[[ EXTRACTED ENTRIES, beginning ]]

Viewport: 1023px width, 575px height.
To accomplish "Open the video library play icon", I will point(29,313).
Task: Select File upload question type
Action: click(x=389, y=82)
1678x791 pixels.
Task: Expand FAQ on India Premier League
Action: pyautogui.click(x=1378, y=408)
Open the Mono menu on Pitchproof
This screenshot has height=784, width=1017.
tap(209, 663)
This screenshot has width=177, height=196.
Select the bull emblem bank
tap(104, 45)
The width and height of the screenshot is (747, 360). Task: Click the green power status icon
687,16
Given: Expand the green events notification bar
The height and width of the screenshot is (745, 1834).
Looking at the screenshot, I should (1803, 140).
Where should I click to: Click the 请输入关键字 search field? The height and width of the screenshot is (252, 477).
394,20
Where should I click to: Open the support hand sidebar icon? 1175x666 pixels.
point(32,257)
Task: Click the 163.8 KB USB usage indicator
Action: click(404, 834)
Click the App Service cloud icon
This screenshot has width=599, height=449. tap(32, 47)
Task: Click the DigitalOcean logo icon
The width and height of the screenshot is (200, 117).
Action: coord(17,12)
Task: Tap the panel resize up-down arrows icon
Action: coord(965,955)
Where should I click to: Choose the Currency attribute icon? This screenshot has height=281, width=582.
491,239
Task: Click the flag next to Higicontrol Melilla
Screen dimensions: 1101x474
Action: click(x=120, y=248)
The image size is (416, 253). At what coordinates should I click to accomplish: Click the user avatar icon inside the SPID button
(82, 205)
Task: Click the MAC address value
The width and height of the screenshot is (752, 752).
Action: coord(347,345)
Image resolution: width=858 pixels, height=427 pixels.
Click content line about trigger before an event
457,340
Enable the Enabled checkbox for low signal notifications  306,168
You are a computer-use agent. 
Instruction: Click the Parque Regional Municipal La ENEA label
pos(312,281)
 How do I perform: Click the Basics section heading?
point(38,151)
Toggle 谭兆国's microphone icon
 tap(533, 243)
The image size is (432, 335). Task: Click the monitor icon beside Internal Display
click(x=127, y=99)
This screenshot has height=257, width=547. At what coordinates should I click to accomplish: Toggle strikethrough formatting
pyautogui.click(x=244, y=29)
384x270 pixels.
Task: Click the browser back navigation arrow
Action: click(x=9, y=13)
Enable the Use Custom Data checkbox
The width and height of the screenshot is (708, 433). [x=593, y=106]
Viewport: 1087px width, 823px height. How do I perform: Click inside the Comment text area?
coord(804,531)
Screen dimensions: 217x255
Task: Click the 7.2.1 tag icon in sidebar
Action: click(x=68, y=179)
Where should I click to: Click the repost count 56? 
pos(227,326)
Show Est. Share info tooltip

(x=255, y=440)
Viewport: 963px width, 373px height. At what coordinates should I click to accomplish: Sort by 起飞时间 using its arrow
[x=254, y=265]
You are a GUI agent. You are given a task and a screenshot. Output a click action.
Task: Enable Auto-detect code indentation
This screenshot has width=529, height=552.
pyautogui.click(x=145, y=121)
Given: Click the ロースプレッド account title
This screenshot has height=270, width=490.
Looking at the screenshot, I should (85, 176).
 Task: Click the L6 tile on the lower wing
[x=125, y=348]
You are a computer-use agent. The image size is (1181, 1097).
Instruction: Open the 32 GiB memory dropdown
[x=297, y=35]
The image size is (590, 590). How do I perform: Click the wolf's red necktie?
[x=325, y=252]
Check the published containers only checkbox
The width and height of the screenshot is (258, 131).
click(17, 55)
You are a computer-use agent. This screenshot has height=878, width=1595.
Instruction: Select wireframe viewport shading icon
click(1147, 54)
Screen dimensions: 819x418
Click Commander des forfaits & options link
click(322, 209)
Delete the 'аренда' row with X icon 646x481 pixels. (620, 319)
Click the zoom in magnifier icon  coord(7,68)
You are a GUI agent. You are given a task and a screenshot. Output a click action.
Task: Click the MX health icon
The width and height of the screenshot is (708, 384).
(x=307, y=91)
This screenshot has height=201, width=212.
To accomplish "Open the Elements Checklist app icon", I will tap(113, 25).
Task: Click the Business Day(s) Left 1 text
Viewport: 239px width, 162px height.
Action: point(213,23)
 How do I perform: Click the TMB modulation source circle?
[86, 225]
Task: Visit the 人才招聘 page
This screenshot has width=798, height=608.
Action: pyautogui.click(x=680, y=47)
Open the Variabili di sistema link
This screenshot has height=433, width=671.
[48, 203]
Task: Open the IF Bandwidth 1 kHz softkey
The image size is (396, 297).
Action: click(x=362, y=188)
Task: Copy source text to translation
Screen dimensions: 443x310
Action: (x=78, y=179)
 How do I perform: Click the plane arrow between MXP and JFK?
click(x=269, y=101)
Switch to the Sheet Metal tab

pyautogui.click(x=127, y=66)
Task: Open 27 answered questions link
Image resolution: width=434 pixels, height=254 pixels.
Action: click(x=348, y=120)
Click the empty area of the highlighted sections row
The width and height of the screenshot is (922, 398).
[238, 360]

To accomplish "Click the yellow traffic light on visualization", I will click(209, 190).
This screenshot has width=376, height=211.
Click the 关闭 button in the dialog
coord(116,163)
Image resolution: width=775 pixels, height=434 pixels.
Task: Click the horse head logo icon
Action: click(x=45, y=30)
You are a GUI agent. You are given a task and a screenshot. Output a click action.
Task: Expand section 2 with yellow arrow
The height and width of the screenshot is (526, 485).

[[ EXTRACTED ENTRIES, end ]]

Write out all the material exactly, keeping each word.

EXPECTED ANSWER =>
Viewport: 1023px width, 575px height.
To accomplish "Open the video library play icon", I will point(29,313).
Task: Select File upload question type
Action: click(x=389, y=82)
1678x791 pixels.
Task: Expand FAQ on India Premier League
Action: pyautogui.click(x=1378, y=408)
Open the Mono menu on Pitchproof
This screenshot has height=784, width=1017.
tap(209, 663)
This screenshot has width=177, height=196.
Select the bull emblem bank
tap(104, 45)
The width and height of the screenshot is (747, 360). Task: Click the green power status icon
687,16
Given: Expand the green events notification bar
The height and width of the screenshot is (745, 1834).
Looking at the screenshot, I should (1803, 140).
Where should I click to: Click the 请输入关键字 search field? The height and width of the screenshot is (252, 477).
394,20
Where should I click to: Open the support hand sidebar icon? 1175x666 pixels.
point(32,257)
Task: Click the 163.8 KB USB usage indicator
Action: click(404, 834)
Click the App Service cloud icon
This screenshot has width=599, height=449. tap(32, 47)
Task: Click the DigitalOcean logo icon
The width and height of the screenshot is (200, 117).
Action: coord(17,12)
Task: Tap the panel resize up-down arrows icon
Action: coord(965,955)
Where should I click to: Choose the Currency attribute icon? This screenshot has height=281, width=582.
491,239
Task: Click the flag next to Higicontrol Melilla
Screen dimensions: 1101x474
Action: click(x=120, y=248)
The image size is (416, 253). At what coordinates should I click to accomplish: Click the user avatar icon inside the SPID button
(82, 205)
Task: Click the MAC address value
The width and height of the screenshot is (752, 752).
Action: coord(347,345)
Image resolution: width=858 pixels, height=427 pixels.
Click content line about trigger before an event
457,340
Enable the Enabled checkbox for low signal notifications  306,168
You are a computer-use agent. 
Instruction: Click the Parque Regional Municipal La ENEA label
pos(312,281)
 How do I perform: Click the Basics section heading?
point(38,151)
Toggle 谭兆国's microphone icon
 tap(533, 243)
The image size is (432, 335). Task: Click the monitor icon beside Internal Display
click(x=127, y=99)
This screenshot has height=257, width=547. At what coordinates should I click to accomplish: Toggle strikethrough formatting
pyautogui.click(x=244, y=29)
384x270 pixels.
Task: Click the browser back navigation arrow
Action: click(x=9, y=13)
Enable the Use Custom Data checkbox
The width and height of the screenshot is (708, 433). [x=593, y=106]
Viewport: 1087px width, 823px height. How do I perform: Click inside the Comment text area?
coord(804,531)
Screen dimensions: 217x255
Task: Click the 7.2.1 tag icon in sidebar
Action: click(x=68, y=179)
Where should I click to: Click the repost count 56? 
pos(227,326)
Show Est. Share info tooltip

(x=255, y=440)
Viewport: 963px width, 373px height. At what coordinates should I click to accomplish: Sort by 起飞时间 using its arrow
[x=254, y=265]
You are a GUI agent. You are given a task and a screenshot. Output a click action.
Task: Enable Auto-detect code indentation
This screenshot has width=529, height=552.
pyautogui.click(x=145, y=121)
Given: Click the ロースプレッド account title
This screenshot has height=270, width=490.
Looking at the screenshot, I should (85, 176).
 Task: Click the L6 tile on the lower wing
[x=125, y=348]
You are a computer-use agent. The image size is (1181, 1097).
Instruction: Open the 32 GiB memory dropdown
[x=297, y=35]
The image size is (590, 590). How do I perform: Click the wolf's red necktie?
[x=325, y=252]
Check the published containers only checkbox
The width and height of the screenshot is (258, 131).
click(17, 55)
You are a computer-use agent. This screenshot has height=878, width=1595.
Instruction: Select wireframe viewport shading icon
click(1147, 54)
Screen dimensions: 819x418
Click Commander des forfaits & options link
click(322, 209)
Delete the 'аренда' row with X icon 646x481 pixels. (620, 319)
Click the zoom in magnifier icon  coord(7,68)
You are a GUI agent. You are given a task and a screenshot. Output a click action.
Task: Click the MX health icon
The width and height of the screenshot is (708, 384).
(x=307, y=91)
This screenshot has height=201, width=212.
To accomplish "Open the Elements Checklist app icon", I will tap(113, 25).
Task: Click the Business Day(s) Left 1 text
Viewport: 239px width, 162px height.
Action: point(213,23)
 How do I perform: Click the TMB modulation source circle?
[86, 225]
Task: Visit the 人才招聘 page
This screenshot has width=798, height=608.
Action: pyautogui.click(x=680, y=47)
Open the Variabili di sistema link
This screenshot has height=433, width=671.
[48, 203]
Task: Open the IF Bandwidth 1 kHz softkey
The image size is (396, 297).
Action: click(x=362, y=188)
Task: Copy source text to translation
Screen dimensions: 443x310
Action: (x=78, y=179)
 How do I perform: Click the plane arrow between MXP and JFK?
click(x=269, y=101)
Switch to the Sheet Metal tab

pyautogui.click(x=127, y=66)
Task: Open 27 answered questions link
Image resolution: width=434 pixels, height=254 pixels.
Action: click(x=348, y=120)
Click the empty area of the highlighted sections row
The width and height of the screenshot is (922, 398).
[238, 360]

To accomplish "Click the yellow traffic light on visualization", I will click(209, 190).
This screenshot has width=376, height=211.
Click the 关闭 button in the dialog
coord(116,163)
Image resolution: width=775 pixels, height=434 pixels.
Task: Click the horse head logo icon
Action: click(x=45, y=30)
You are a GUI agent. You are given a task and a screenshot. Output a click action.
Task: Expand section 2 with yellow arrow
The height and width of the screenshot is (526, 485).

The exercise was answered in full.